“Be approximately right rather than exactly wrong.” – John W. Turkey
“Approximately” is a wonderful term – and an essential concept for everyone working with analytics.
First, I want to state a presumption. Data is valuable. Every bit of information your organization captures, copies, or keeps has an intrinsic value to the organization. But, that value is only realized when people leverage the information for some purpose that creates value.
I’ve worked with many companies; and, quite naturally, those tasked with providing data for analytics have a natural drive to make their data perfect – to remove any approximation. And while this aspiration is great, the reality typically falls far short. Data quality is more like gardening than construction. No matter how often you have perfected your lawn, in a few weeks, you’ll have to mow it again.
Too many businesses, when faced with the challenges of data quality, chose to hold back less-than-perfect data from business users. This guarantees no value will be gained.

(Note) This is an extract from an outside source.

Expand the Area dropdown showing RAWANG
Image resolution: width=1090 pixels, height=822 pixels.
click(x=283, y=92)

We have to recognize that all data is valuable and make as much of it available to our users as possible – as quickly as possible. If that information is approximately correct, state how close. Decision makers work from approximates all the time. Most of us have information that, at best, suggests trends or directions that our business is progressing, even if the individual values aren’t 100 percent right.

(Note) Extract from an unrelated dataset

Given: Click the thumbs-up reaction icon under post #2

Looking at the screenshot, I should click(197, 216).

As we bring more information to more people, as we recognize that value is some function of the amount of information and the number of people employing that information, we need to accept that we can’t afford to remove all ambiguity and approximation.
On the bonus side, analytics is always about people, and people are really good at using and dealing with approximates. They’re really good at finding and leveraging trends and filling in the gaps to discover patterns. And they’re good at synthesizing divergent pieces of information to create new value.
We can cope with approximates as long as we can get to the data.